TASK DETAILS: What you return must match the records exactly, with every line included.

----- DATA EXCERPTS -----

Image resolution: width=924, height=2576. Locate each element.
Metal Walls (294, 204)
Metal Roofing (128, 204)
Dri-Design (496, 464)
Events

-----

TASK RESPONSE:
Image resolution: width=924, height=2576. Locate each element.
Metal Walls (294, 204)
Metal Roofing (128, 204)
Dri-Design (496, 464)
Events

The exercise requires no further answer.